Galleass

The galleass (known as a "mahon" in Turkey) developed from large merchant galleys. Converted for military use they were higher and larger than regular ("light") galleys. They had up to 32 oars, each worked by up to 5 men. They usually had three masts and a forecastle and aftcastle. Much effort was made in Venice to make these galleasses as fast as possible to compete with regular galleys. The gun-deck usually ran over the rowers' heads, but there are also pictures showing the opposite arrangement.
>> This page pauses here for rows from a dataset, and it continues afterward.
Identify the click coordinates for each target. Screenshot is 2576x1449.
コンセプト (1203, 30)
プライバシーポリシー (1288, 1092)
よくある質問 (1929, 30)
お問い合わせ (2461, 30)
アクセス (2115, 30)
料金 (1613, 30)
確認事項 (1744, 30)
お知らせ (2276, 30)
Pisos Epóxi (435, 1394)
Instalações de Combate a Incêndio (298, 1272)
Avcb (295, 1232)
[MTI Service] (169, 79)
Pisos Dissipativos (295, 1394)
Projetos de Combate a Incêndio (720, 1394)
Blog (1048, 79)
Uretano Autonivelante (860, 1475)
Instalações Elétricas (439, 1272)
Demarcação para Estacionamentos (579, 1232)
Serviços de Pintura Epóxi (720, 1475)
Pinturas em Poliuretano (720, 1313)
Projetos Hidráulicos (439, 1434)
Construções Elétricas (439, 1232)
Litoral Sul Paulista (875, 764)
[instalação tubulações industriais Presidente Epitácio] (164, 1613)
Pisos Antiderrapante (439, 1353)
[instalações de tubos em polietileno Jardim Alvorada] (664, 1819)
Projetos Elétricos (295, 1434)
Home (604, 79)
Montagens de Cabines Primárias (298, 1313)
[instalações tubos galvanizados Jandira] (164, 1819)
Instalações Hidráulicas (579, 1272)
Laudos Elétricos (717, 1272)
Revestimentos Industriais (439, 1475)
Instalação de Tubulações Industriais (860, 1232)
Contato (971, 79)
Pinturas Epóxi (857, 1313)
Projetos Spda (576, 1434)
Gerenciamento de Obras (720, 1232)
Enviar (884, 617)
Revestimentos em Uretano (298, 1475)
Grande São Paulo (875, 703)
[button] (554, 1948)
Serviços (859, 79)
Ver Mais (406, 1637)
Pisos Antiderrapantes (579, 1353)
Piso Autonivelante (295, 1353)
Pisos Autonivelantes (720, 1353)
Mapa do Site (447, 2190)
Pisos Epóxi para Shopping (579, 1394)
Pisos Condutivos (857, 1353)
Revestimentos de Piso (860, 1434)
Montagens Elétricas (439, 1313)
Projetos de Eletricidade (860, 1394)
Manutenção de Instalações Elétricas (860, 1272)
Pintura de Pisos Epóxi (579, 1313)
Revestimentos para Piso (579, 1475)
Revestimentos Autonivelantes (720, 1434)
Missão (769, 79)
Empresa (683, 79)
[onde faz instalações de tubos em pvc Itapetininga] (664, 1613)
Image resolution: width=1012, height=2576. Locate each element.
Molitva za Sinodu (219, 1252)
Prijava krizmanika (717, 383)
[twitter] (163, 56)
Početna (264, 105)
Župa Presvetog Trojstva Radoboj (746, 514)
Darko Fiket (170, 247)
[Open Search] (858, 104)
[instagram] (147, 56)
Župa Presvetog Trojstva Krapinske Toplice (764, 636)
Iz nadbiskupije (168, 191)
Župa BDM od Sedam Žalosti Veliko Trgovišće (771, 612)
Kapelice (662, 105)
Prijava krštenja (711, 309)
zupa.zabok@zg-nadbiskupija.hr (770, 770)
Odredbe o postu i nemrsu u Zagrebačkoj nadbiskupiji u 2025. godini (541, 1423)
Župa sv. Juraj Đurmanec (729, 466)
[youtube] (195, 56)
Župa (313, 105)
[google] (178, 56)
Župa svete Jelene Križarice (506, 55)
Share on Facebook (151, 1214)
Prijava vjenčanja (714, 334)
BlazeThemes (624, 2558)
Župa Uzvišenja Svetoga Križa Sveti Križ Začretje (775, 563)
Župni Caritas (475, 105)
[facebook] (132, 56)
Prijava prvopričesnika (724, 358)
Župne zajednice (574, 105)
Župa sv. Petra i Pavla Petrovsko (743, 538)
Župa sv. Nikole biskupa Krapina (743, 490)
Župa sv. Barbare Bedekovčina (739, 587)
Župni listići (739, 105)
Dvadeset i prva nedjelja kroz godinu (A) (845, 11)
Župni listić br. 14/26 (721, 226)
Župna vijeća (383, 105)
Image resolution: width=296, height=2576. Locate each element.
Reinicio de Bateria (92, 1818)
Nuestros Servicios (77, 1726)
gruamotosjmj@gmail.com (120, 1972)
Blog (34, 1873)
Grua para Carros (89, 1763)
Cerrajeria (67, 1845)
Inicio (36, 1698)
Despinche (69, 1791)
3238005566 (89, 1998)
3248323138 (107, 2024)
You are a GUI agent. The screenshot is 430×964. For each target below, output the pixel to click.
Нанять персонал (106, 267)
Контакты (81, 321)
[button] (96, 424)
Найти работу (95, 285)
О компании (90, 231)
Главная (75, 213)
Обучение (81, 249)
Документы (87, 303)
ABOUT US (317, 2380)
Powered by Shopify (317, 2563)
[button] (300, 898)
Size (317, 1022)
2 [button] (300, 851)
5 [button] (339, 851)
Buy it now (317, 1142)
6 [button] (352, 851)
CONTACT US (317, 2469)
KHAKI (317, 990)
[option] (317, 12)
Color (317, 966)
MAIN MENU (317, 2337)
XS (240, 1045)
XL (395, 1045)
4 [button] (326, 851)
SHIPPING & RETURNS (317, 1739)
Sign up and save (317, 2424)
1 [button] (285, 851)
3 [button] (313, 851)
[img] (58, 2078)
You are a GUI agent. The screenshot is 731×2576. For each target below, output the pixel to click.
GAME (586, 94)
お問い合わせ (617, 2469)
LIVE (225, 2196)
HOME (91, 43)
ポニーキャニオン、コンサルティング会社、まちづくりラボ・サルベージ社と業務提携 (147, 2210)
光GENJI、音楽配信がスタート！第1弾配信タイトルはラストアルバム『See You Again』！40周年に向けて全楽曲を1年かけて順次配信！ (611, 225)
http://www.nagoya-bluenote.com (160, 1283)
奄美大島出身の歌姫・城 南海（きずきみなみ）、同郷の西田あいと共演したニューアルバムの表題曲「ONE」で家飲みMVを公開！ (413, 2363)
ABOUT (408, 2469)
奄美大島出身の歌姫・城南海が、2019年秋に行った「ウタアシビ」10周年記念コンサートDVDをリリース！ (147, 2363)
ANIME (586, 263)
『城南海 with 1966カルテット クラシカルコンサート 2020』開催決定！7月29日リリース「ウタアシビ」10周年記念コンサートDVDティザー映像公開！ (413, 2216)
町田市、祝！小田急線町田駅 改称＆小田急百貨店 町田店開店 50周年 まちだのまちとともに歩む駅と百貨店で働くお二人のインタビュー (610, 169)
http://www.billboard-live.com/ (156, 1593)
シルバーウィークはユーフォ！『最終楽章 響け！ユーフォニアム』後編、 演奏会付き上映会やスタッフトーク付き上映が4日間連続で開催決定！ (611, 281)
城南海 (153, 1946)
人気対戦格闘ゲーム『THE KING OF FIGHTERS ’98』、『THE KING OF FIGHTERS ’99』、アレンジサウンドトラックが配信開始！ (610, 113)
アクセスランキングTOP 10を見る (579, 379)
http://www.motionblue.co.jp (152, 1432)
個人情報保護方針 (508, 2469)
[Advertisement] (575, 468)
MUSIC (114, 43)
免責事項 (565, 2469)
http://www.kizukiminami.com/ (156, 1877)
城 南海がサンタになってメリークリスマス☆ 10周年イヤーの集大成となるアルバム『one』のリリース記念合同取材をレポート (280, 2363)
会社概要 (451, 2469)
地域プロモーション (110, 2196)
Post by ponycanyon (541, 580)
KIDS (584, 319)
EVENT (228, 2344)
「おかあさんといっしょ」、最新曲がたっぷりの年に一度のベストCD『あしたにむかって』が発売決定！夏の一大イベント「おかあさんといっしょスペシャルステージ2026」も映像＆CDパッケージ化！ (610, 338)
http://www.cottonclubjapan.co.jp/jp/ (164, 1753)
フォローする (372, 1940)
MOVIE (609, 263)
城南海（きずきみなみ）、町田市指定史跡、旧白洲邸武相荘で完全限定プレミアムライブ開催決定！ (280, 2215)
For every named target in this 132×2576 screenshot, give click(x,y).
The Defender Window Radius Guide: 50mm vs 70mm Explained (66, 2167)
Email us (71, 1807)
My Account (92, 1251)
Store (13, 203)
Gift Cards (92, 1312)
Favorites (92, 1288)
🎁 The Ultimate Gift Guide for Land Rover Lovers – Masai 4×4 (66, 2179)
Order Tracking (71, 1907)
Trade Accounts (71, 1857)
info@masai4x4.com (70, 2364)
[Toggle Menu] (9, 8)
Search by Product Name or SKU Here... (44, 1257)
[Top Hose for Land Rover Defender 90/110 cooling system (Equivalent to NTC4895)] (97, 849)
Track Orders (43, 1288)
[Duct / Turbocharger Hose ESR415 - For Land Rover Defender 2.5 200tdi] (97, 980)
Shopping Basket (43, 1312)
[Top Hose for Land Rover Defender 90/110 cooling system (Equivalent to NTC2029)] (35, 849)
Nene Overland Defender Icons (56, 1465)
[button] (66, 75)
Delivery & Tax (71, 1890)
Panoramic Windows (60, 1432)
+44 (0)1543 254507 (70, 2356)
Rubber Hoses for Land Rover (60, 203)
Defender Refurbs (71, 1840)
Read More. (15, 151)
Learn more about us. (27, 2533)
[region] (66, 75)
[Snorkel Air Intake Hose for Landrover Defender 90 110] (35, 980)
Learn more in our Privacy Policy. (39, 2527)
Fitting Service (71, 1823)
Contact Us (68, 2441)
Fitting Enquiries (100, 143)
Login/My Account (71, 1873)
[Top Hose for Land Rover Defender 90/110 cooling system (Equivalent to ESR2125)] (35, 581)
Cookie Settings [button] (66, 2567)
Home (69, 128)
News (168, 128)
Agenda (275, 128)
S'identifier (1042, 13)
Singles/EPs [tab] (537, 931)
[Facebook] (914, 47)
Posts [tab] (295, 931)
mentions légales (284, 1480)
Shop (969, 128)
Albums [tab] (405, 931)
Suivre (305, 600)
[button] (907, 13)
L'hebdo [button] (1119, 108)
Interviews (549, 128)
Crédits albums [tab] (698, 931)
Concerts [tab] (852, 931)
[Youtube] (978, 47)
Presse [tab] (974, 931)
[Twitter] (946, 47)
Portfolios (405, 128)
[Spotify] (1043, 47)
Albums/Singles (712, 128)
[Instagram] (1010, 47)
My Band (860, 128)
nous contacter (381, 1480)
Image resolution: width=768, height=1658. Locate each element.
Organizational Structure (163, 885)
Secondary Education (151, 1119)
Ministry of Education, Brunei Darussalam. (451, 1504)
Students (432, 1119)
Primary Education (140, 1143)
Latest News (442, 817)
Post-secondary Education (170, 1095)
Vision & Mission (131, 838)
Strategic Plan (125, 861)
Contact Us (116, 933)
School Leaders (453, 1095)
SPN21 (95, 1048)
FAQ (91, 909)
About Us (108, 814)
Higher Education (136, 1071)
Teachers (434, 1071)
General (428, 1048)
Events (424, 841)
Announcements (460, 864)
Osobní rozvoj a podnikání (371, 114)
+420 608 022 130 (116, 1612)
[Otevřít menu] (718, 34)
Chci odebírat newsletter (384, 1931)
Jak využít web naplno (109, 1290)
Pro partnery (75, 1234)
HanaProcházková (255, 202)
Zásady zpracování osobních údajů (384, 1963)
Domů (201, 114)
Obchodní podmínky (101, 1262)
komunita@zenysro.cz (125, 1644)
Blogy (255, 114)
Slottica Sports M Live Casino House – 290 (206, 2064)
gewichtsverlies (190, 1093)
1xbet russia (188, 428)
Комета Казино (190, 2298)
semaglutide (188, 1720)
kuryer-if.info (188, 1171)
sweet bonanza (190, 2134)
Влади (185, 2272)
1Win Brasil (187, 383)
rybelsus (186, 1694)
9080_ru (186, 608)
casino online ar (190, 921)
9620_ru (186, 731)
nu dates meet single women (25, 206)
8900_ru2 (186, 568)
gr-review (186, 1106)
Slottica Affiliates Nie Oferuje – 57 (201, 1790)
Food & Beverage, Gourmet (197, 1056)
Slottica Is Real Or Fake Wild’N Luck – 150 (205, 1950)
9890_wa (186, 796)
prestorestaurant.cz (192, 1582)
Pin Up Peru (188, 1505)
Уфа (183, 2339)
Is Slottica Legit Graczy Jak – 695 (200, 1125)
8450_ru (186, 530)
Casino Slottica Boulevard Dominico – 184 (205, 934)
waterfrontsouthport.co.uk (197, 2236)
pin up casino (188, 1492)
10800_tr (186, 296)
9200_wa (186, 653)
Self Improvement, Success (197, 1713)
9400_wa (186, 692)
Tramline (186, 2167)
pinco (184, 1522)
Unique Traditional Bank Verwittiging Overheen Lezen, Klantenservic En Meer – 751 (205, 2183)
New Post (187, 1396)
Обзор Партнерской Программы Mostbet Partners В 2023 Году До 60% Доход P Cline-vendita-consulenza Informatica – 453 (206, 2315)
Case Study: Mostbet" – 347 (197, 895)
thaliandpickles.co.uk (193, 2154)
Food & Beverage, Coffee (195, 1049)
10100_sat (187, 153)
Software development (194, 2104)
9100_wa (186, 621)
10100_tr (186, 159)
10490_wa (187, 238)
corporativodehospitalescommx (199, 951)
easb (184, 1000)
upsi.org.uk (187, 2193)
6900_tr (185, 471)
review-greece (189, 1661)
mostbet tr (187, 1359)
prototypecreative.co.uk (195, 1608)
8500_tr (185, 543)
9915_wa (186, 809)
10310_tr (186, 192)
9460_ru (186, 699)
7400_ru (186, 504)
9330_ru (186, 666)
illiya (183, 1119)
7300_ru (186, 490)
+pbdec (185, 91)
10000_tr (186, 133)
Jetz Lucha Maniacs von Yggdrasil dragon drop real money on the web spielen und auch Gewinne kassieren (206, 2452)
Galleasses usually carried more sails than true galleys, and were far deadlier; a galley caught broadside lay all but helpless, but coming broadside to a galleass, as with a ship of the line, exposed an attacker to her gunfire. The galleass exemplified an intermediate type between the galley and the true man-of-war. Relatively few galleasses were built — one disadvantage was that, being more reliant on sails, their position at the front of the galley line at the start of a battle could not be guaranteed — but they were used at the Battle of Lepanto (7 October 1571), their firepower helping to win victory for the Christian fleet, and some sufficiently seaworthy galleasses accompanied the Spanish Armada in 1588 (e.g. La Girona). In the 15th century a type of light galleass, called the frigate, was built in southern European countries to answer the increasing challenge posed by the north African based Barbary pirates in their fast galleys.

The galleass was a popular type of vessel for England's Henry VIII, who had more than a dozen constructed for the English Navy during the 1530s and 1540s for his wars with the French. These were 4-masted vessels with a few heavy guns interspersed with the row ports on the lower deck of these vessels. By 1549 the remaining galleasses had their oars removed, and were reclassed as "ships" rather than galleasses in that year, becoming pure sailing vessels. Most of the survivors were rebuilt as true galleons in the 1550s.

In the Mediterranean, with its shallower waters, less dangerous weather and fickle winds, both galleasses and galleys continued in use, particularly in Venice and Turkey (Ottoman Empire), long after they became obsolete elsewhere. Later, "round ships" and galleasses were replaced by galleons and ships of the line which originated in Atlantic Europe. The first Venetian ship of the line was built in 1660.

In the North Sea and western Baltic, the term refers to small commercial vessels similar to a flat-sterned herring Buss.